Write out the data below word for word, leaving out the pictures.
..........
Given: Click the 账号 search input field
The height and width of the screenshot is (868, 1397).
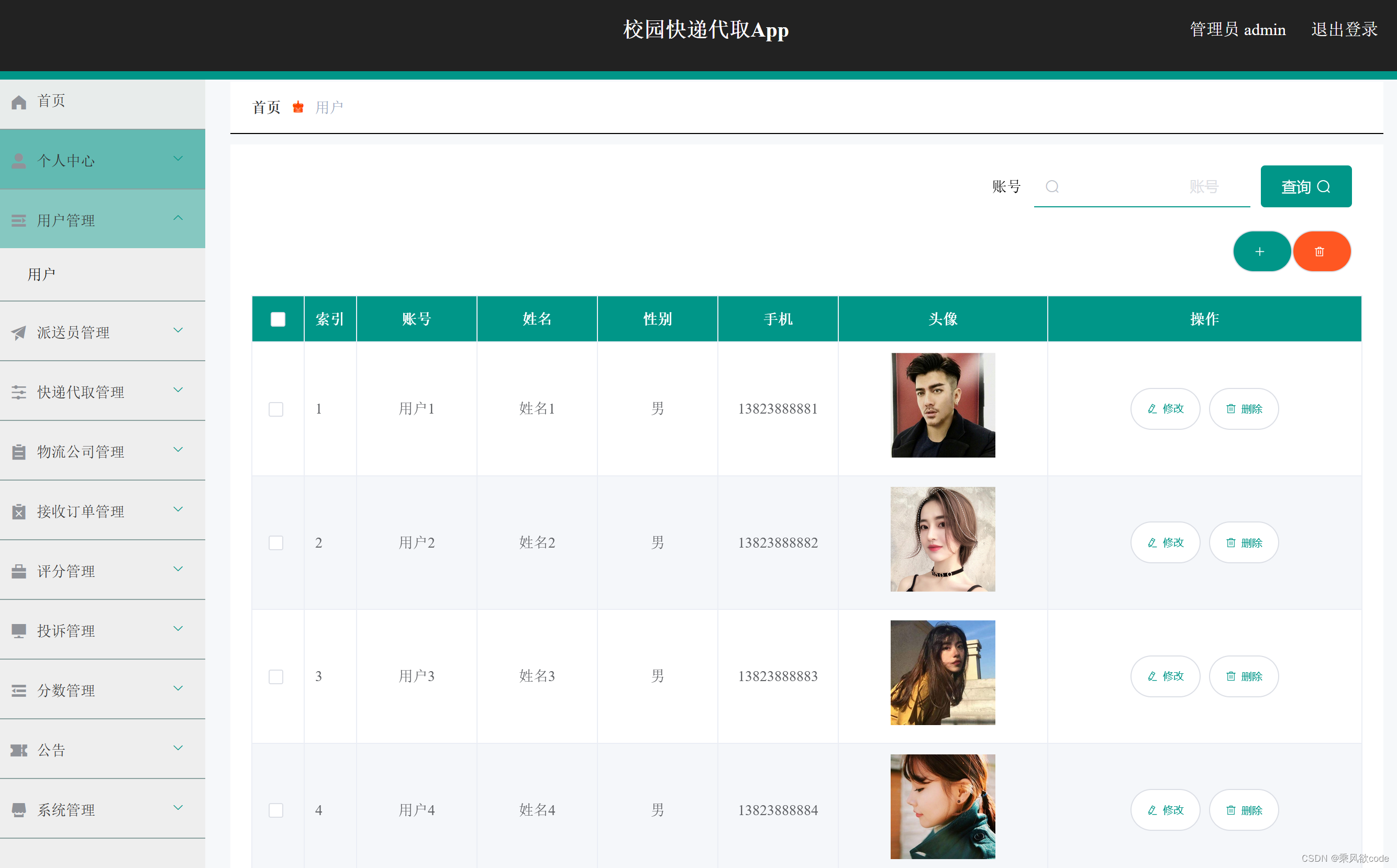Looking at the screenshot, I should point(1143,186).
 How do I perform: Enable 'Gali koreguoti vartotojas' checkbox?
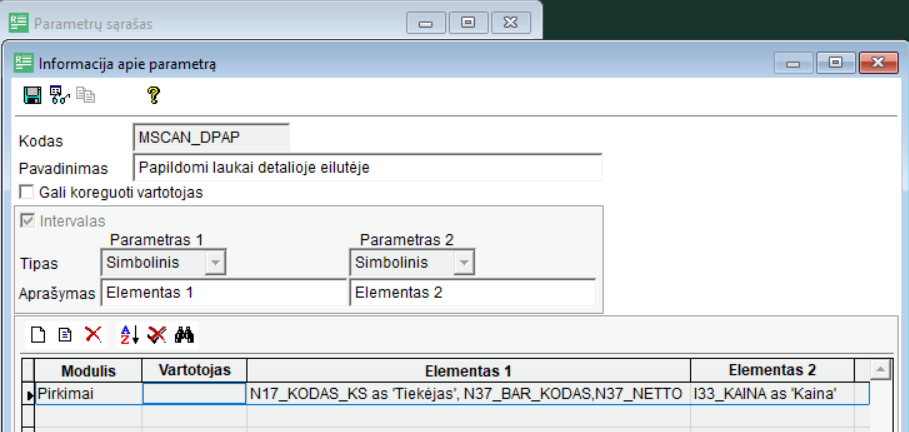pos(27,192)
..........
Correct response:
Given: Click the 账号 search input field
The height and width of the screenshot is (868, 1397).
Looking at the screenshot, I should point(1143,186).
 How do I perform: Enable 'Gali koreguoti vartotojas' checkbox?
pos(27,192)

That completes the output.